FCC Flooded With Net-Neutrality Comments

The Federal Communications Commission has received a record-breaking 3 million Net neutrality comments as of Monday afternoon.

That unexpectedly high figure shows the importance of the “relatively obscure” issue, Columbia law professor and Net neutrality advocate Tim Wu said Monday at a rally in downtown Manhattan.

“The frontier today is the Internet, and we don't want to have it closed,” Wu told the crowd of around 125 Net neutrality supporters.

The number of comments generated by the issue far surpasses the previous record of 1.4 million, which came in the wake of the 2004 Super Bowl, when Justin Timberlake briefly exposed Janet Jackson's breast.

Wu -- who coined the phrase “Net neutrality” in a 2003 academic paper -- theorized that the issue has spurred so much interest because people view Net neutrality as an essential component of equality. He said the concept of Net neutrality reflects the idea that “when you go online and speak your piece, you have as much right to be heard” as big corporations.

Monday's rally in New York, which was organized by advocacy group Free Press, came on the last day to submit comments to the FCC about its controversial plan to allow broadband providers to create online fast lanes for companies willing to pay higher fees.

Organizations like Free Press, the Writers Guild of America-West and numerous other Net neutrality advocates want the FCC to abandon that idea and instead reclassify broadband as a public utility.
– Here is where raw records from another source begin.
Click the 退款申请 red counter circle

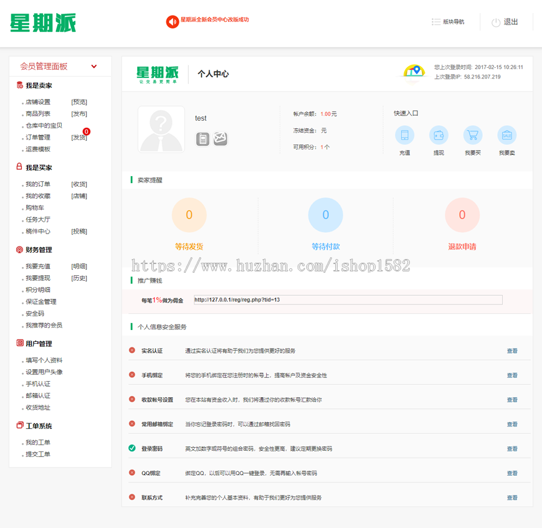click(x=462, y=215)
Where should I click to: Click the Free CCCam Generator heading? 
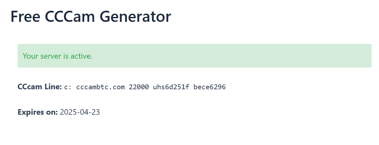click(91, 17)
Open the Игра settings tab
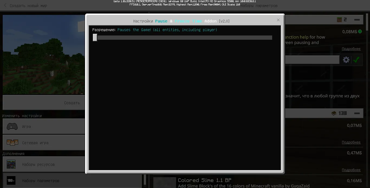The image size is (370, 188). (x=44, y=127)
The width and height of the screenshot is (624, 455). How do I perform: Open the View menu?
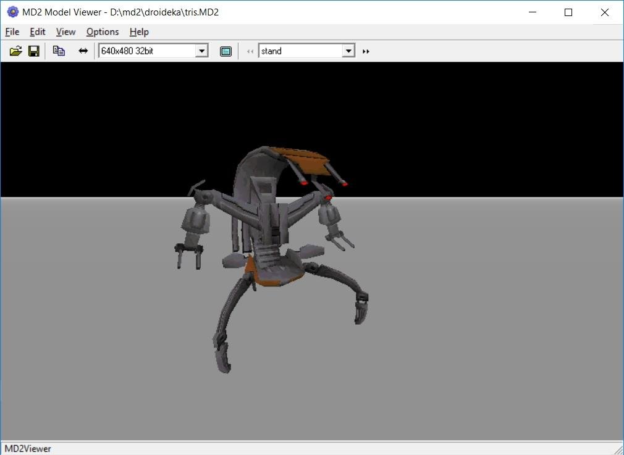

Doing so would allow the FCC to impose the same types of common carrier regulations that require telephone companies to put through all phone calls.

The Writers Guild-West says in its comments that the FCC's current proposal “will enhance the power of Internet service providers, which operate in a market that features little competition and high switching costs ... and will allow ISPs, not consumers, to decide what content is available.”

On the other hand, cable companies and telecoms oppose reclassification, as do organizations like the libertarian group Tech Freedom. “Attempting to retrofit the onerous set of regulations developed for the monopoly telephony network onto the Internet would be a disaster for Internet users everywhere,” TechFreedom and a coalition of other organizations said in a letter sent to the FCC on Monday.

The organizations add that reclassifying broadband as a utility would subject providers to “a slew of burdensome regulations, from price controls to tariffs and listings of prices, which economists have long known facilitate collusion among regulated companies and make markets less competitive.”